Neulackierung einer alten Feuerlöschspritze der

Freiwilligen Feuerwehr Hasselfelde- ein Projekt der VAF 14


Auch in diesem Jahr gab es für die Klasse VAF (Berufsvorbereitungsjahr Agrarwirtschaft/ Farbtechnik und Raumgestaltung) wieder ein Projekt zur praktischen Anwendung des im Unterricht Gelernten. Es wurde vom Klassenleiter Lutz Lehnert in Zusammenarbeit mit dem Schulsozialarbeiter Ulrich Kallenberger organisiert und durchgeführt. Während im letzten Jahr für die Freiwillige Feuerwehr Hasselfelde eine Feuerlöschpumpe aus dem Jahr 1957 restauriert wurde, ging es dieses Mal um eine von Pferden gezogene Feuerlöschspritze aus dem vorletzten Jahrhundert.

 

Zuerst recherchierten die Schüler im Internet Details zu der Feuerlöschspritze und erstellten ein Informationsblatt. Sie fanden heraus, dass diese sogenannte „Pferdewagenspritze mit Saug- und Druckwerk“ im Jahre 1897 von Heinrich Kurtz, Glockengießer und Feuerspritzenfabrikant in Stuttgart, gebaut wurde. Sie hat eine Leistung von 180 Liter Wasser pro Minute. Dafür müssen 4 Personen die Pumpe bedienen.
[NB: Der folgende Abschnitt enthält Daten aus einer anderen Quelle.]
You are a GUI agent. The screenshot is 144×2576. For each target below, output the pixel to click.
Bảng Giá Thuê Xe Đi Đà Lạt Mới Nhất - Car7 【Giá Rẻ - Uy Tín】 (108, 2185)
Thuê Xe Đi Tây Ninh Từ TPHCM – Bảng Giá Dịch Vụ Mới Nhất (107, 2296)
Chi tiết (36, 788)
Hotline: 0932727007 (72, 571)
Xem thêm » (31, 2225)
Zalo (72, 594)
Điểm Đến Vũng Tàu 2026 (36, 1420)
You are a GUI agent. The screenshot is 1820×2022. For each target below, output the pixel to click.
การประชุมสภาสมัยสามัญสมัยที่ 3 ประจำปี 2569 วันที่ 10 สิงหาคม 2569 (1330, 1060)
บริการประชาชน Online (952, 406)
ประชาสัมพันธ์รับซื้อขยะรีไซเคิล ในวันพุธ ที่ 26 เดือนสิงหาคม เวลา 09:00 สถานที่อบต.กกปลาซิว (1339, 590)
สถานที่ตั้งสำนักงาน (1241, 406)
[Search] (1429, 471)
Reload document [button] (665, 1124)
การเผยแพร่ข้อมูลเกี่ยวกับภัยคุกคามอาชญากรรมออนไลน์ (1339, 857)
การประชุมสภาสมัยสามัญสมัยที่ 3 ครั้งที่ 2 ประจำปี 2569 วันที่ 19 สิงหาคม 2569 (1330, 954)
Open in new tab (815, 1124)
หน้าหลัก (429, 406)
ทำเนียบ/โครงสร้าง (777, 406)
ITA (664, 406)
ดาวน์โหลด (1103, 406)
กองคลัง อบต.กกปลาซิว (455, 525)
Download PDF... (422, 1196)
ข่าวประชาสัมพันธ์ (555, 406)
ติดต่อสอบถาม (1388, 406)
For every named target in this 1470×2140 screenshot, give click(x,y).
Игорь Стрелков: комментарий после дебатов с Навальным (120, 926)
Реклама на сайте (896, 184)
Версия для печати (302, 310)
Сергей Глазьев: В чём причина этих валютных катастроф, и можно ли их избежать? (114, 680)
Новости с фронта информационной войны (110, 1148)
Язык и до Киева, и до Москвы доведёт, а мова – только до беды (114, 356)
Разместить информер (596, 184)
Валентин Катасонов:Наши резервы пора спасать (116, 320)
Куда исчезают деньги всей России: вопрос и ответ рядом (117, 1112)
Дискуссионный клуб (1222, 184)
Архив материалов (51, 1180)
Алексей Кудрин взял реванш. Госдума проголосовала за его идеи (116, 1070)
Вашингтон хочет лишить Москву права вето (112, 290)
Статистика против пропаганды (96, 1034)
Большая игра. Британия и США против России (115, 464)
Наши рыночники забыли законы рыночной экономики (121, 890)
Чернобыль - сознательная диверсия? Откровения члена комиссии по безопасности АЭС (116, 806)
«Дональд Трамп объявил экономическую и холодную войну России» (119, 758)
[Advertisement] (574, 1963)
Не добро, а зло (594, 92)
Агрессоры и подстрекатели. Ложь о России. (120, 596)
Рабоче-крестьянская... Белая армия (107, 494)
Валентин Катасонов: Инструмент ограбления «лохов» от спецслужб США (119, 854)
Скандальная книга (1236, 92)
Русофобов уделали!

Da die volle Leistung erst erreicht wird, wenn jede Sekunde ein Doppelhub erfolgt, müssen mehrere Bedienmannschaften zur Ablösung bereitstehen. Früher wurde im Ernstfall dazu auch die Bevölkerung herangezogen.

 

Dann ging es an die eigentliche Arbeit - als erstes musste die alte Farbe von Hand abgeschliffen werden. Dies ist eine anstrengende und zeitraubende Aufgabe, doch die Schüler bewiesen Durchhaltevermögen und erledigten diese Arbeit vorbildlich.

 

Anschließend wurden die Teile komplett neu lackiert. Das war nicht ganz so einfach, da einige Teile nur schwer zugänglich waren und man deshalb beim Lackieren sehr sorgfältig arbeiten musste.

Auch dabei zeigten die Schüler eine hohe Motivation und gaben ihr Bestes, um ein gutes Ergebnis zu erzielen.

 

Wie man auf den Bildern sehen kann, lohnte sich die Mühe und die über 100 Jahre alte Feuerlöschspritze erstrahlt nun wieder in neuem Glanz. Sie kann in Kürze in den Gebäuden der Freiwilligen Feuerwehr Hasselfelde bestaunt werden.